Collection entries

....

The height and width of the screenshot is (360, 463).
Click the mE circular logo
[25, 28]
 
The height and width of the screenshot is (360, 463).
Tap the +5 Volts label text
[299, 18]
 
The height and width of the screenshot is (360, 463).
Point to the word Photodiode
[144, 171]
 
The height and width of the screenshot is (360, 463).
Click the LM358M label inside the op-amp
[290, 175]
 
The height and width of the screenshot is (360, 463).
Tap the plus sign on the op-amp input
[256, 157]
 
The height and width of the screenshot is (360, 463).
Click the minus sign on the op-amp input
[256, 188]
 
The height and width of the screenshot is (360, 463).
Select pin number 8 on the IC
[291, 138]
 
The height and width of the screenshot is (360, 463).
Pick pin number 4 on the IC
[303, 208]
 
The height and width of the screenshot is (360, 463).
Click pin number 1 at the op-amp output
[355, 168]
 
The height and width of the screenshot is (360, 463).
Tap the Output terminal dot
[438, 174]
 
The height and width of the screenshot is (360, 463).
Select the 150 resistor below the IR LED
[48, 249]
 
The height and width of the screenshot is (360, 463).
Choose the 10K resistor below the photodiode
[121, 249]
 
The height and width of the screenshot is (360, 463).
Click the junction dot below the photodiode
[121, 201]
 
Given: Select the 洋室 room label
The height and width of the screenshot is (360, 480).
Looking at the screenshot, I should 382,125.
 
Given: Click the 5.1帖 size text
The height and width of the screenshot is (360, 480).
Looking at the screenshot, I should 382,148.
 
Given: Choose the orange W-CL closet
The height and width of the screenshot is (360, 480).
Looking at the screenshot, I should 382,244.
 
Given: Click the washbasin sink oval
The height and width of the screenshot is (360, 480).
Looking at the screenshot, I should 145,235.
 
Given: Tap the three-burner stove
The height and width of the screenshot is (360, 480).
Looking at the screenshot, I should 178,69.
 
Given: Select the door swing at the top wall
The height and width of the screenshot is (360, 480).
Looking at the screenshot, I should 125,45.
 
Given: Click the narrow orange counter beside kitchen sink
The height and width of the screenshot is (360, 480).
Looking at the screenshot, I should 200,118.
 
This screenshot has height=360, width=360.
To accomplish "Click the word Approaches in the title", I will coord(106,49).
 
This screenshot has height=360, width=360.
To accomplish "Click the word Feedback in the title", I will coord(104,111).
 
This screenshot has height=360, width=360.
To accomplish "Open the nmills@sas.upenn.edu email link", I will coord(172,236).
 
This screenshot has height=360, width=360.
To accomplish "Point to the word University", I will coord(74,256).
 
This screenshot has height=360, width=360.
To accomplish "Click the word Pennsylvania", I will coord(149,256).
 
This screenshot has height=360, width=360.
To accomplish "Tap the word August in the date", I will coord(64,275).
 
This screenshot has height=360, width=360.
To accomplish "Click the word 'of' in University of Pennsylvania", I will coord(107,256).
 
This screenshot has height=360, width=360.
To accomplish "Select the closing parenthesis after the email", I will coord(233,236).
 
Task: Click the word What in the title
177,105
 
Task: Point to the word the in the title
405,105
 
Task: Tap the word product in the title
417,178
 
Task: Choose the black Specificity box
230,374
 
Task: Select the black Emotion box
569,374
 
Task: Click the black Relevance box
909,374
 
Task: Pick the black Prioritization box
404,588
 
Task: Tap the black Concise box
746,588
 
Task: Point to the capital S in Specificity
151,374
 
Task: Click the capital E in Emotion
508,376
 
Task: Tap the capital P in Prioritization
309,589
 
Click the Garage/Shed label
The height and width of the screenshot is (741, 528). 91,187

....

Short problem
Pick out each line in the listing that contains the word "Given", and copy those lines in full.

Solution to this exercise
Given: Select the 洋室 room label
Given: Click the 5.1帖 size text
Given: Choose the orange W-CL closet
Given: Click the washbasin sink oval
Given: Tap the three-burner stove
Given: Select the door swing at the top wall
Given: Click the narrow orange counter beside kitchen sink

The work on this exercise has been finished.